Cool. so, at this rate, in another 100 years or so we should be at 50% adoption.
> 2. The huge operators often have fundamentally different security priorities than regular companies and users.
Priorities like uptime?
> 3. People said the same about IPv6 and SSL, which were also very slow to adopt. But they are all climbing
1) people started rolling IPv6 out once v4 addresses got scarce. There is no such compelling event to drive DNSSEC adoption. 2) SSL is easy to roll out and provides compelling security benefits. It is also exceedingly unlikely in practice to blow up in your face and result in run-out-the-clock outages -- unlike DNSSEC.
> This is completely unsubstantiated speculation on your part.
Do you have any support for your assumption that the wildcard record was vital and practically impossible to replace with regular records?
> It is indeed reasonably easy to Monday-morning quarterback someone else's outage and blame operators for the sharp edges around poorly designed protocols.
When Slack, being a large company presenting themselves as proficient in tech, make a tech mistake so bad that they lock themselves out if the internet for an entire day, a mistake even I know not to make, then I get to criticize them.
You just gave a link with a graph that shows a recent sharp drop in DNSSEC adoption as if it was a mic drop. The page I showed you barely even has text; it doesn't need any, the implication is obvious.
It used to show "a recent sharp drop", back when you originally gave the link. It quite soon started to climb again, and the climb has continued, as is now clearly visible. This was pointed out to you, but you acted, and are still acting, as if nothing has happened since that time you first looked at it.
Internally at slack the general consensus was that dnssec was a giant waste of time and money from a security perspective. We did it for compliance to sell into the Federal govt and federal contractors.

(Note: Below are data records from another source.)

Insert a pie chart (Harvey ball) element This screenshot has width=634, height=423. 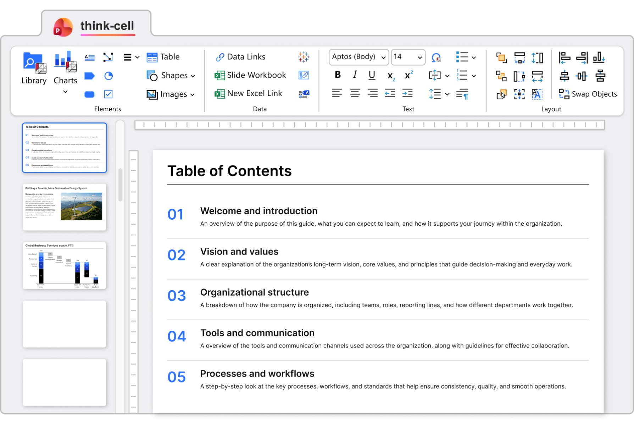point(109,76)
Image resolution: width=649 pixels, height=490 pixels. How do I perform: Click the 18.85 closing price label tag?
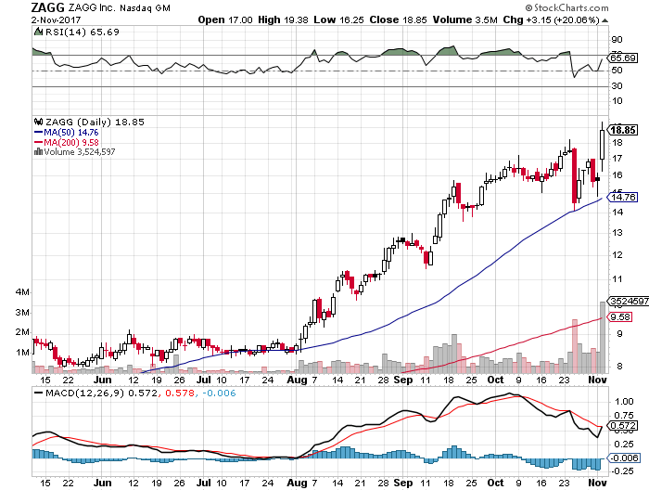[x=622, y=130]
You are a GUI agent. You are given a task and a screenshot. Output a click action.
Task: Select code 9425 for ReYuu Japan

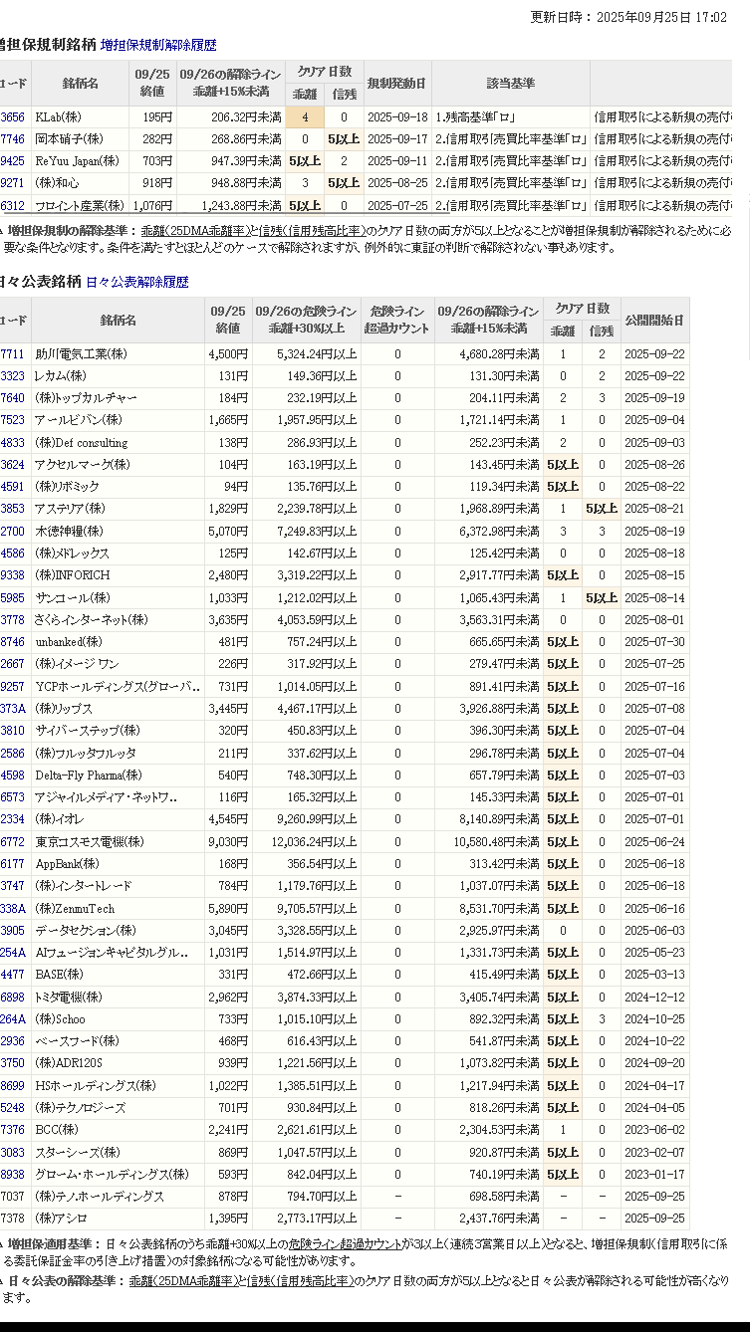click(x=13, y=161)
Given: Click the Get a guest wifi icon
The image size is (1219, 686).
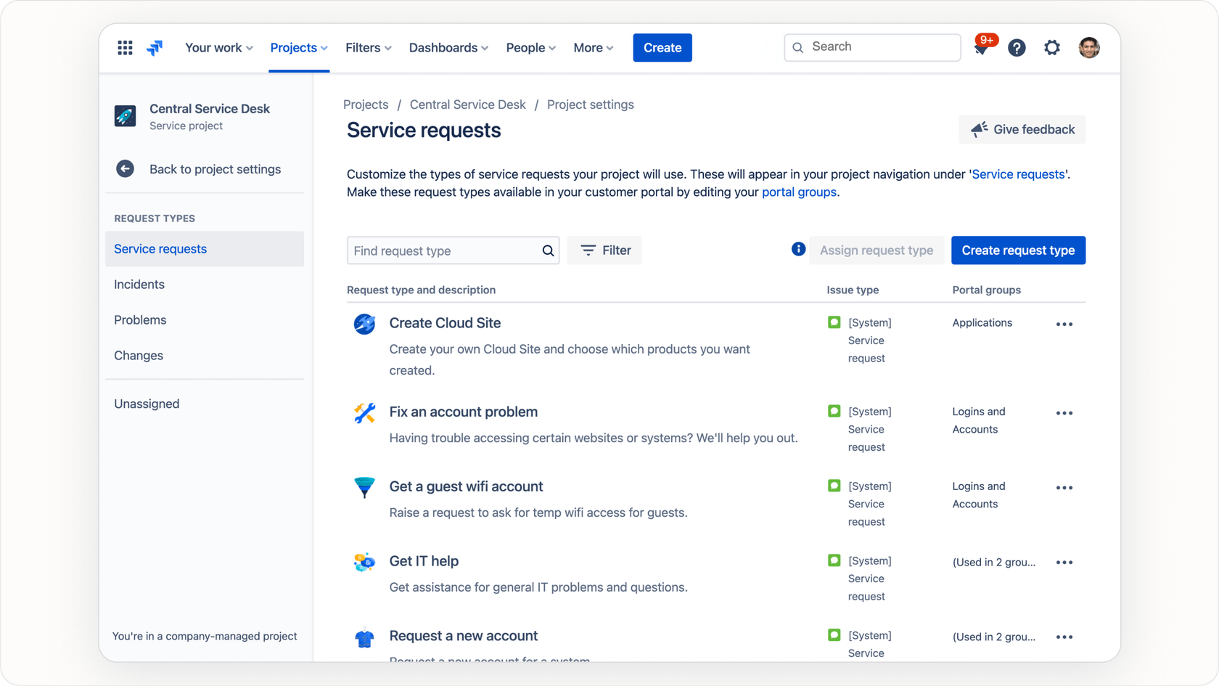Looking at the screenshot, I should click(x=364, y=488).
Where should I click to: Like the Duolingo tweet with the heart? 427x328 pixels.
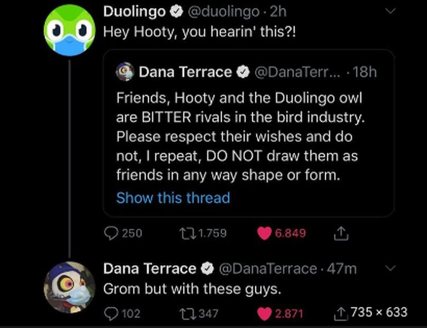pos(264,233)
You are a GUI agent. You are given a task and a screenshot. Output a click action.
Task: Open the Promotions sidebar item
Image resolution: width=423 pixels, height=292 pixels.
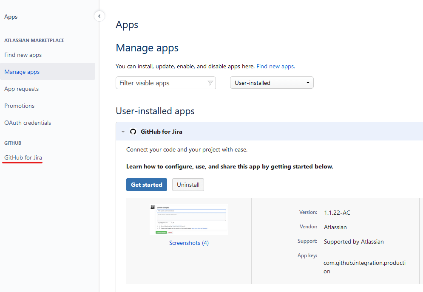20,106
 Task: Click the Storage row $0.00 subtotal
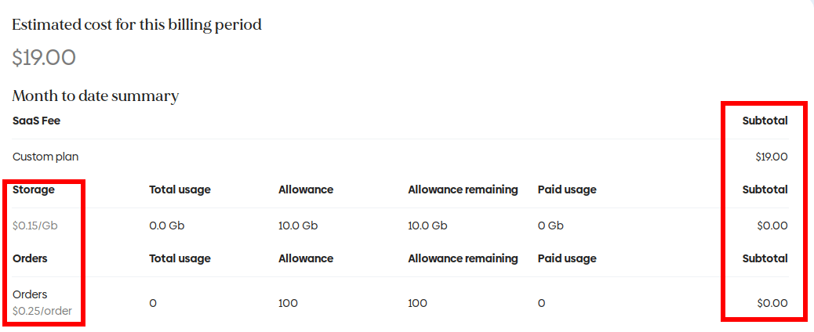coord(772,226)
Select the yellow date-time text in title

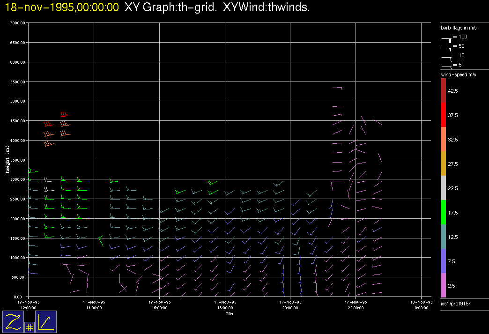coord(62,8)
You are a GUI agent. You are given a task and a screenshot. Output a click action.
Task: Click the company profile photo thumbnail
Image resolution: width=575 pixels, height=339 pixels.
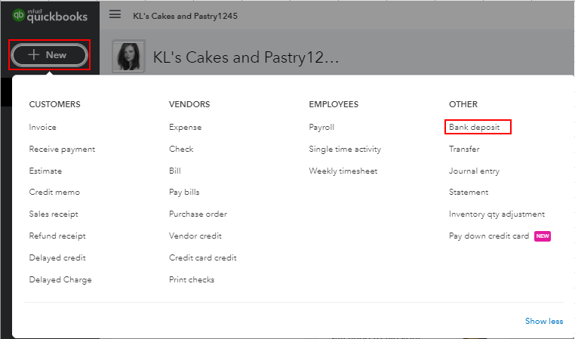click(128, 57)
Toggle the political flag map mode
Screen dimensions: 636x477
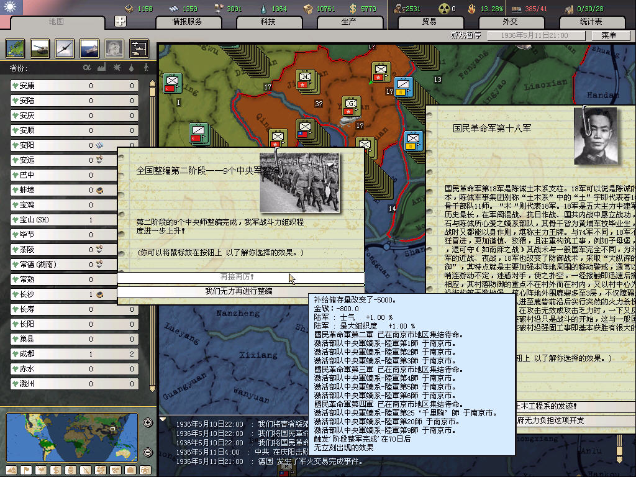tap(26, 470)
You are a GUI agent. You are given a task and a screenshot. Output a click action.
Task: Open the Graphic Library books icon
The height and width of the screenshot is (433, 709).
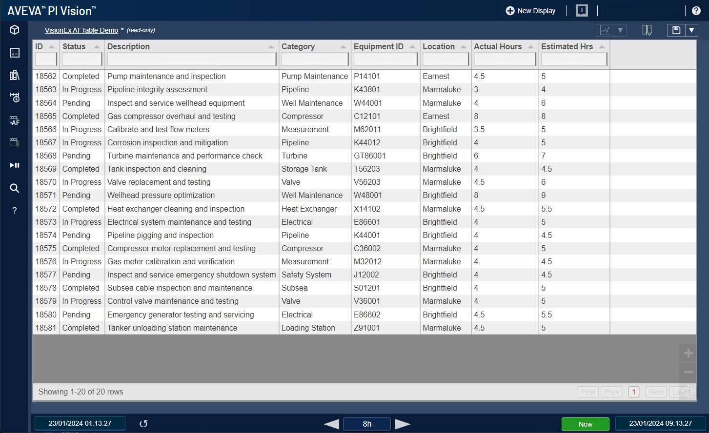click(x=15, y=75)
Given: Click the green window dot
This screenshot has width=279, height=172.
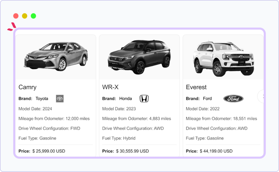Looking at the screenshot, I should click(x=33, y=16).
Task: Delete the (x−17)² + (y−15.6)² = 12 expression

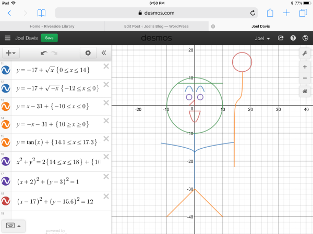Action: 106,196
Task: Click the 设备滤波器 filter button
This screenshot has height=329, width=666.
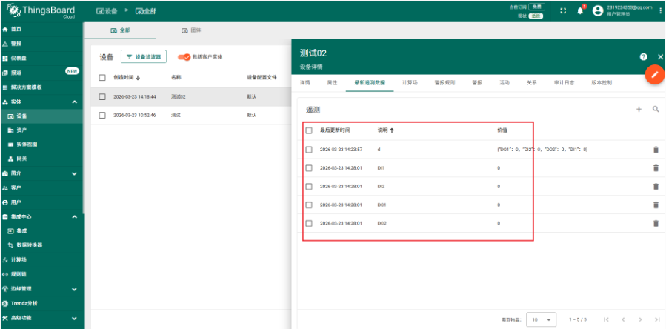Action: [x=145, y=56]
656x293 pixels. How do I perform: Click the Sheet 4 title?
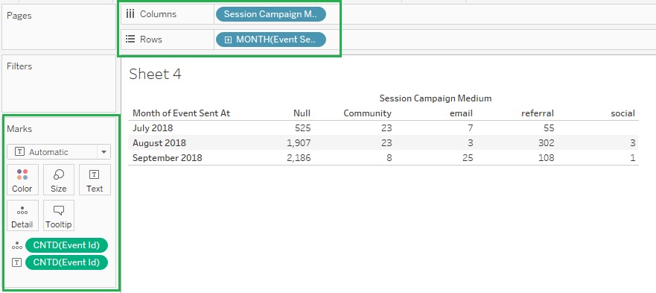click(x=155, y=75)
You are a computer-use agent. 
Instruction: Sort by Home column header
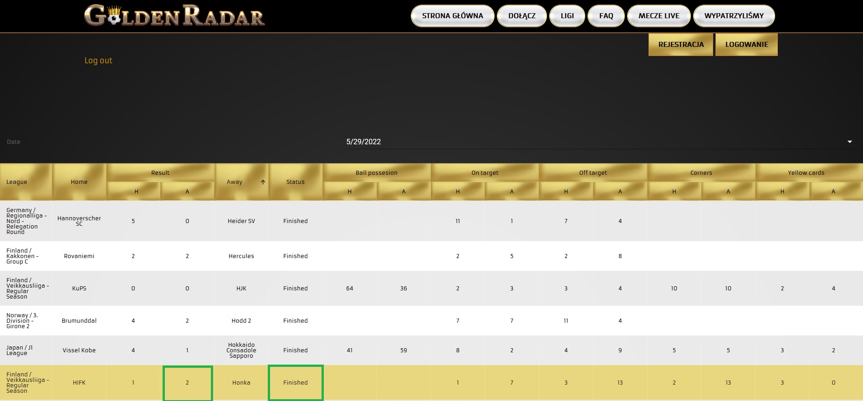[x=79, y=182]
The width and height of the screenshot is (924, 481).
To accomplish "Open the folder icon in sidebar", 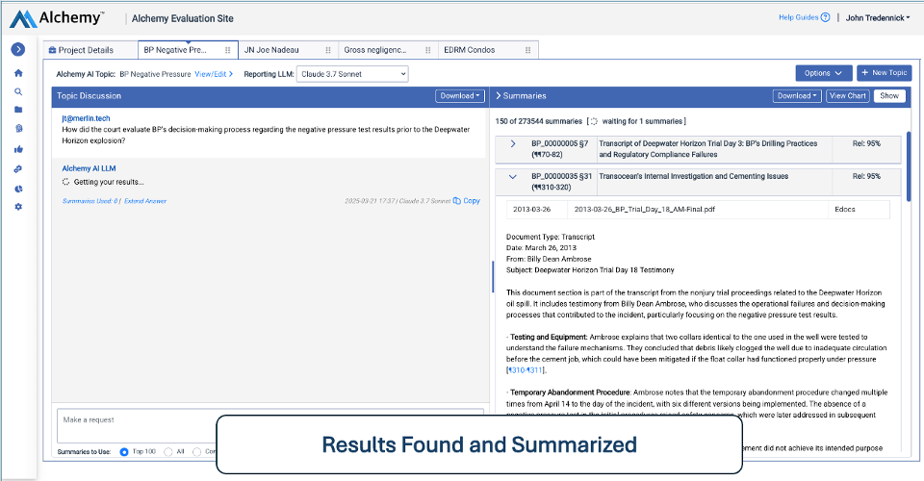I will point(18,111).
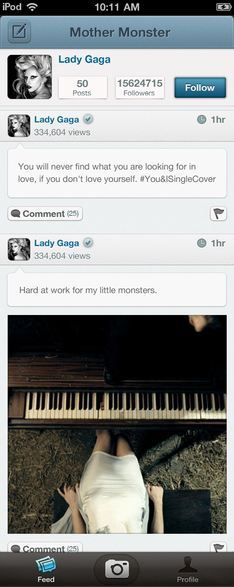Viewport: 234px width, 587px height.
Task: Open comments on the piano post
Action: [x=45, y=548]
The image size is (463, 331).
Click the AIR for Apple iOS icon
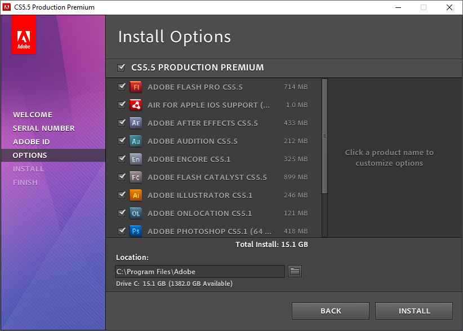tap(135, 105)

When you frame the risk as "marginal benefit against one specific threat" Vs "removes us from the internet for 24 hours", the big players pass and move on. This is the sort of event the phrase "sev 1" gets applied to.
Some fun companies have a reg requirement to provide service on a minimum SLA, otherwise their license to operate is withdrawn. Those guys run the other way screaming when they hear things like "DNSSEC" (ask me how I know).
What percentage of the fortune 500 is served over DNSSEC?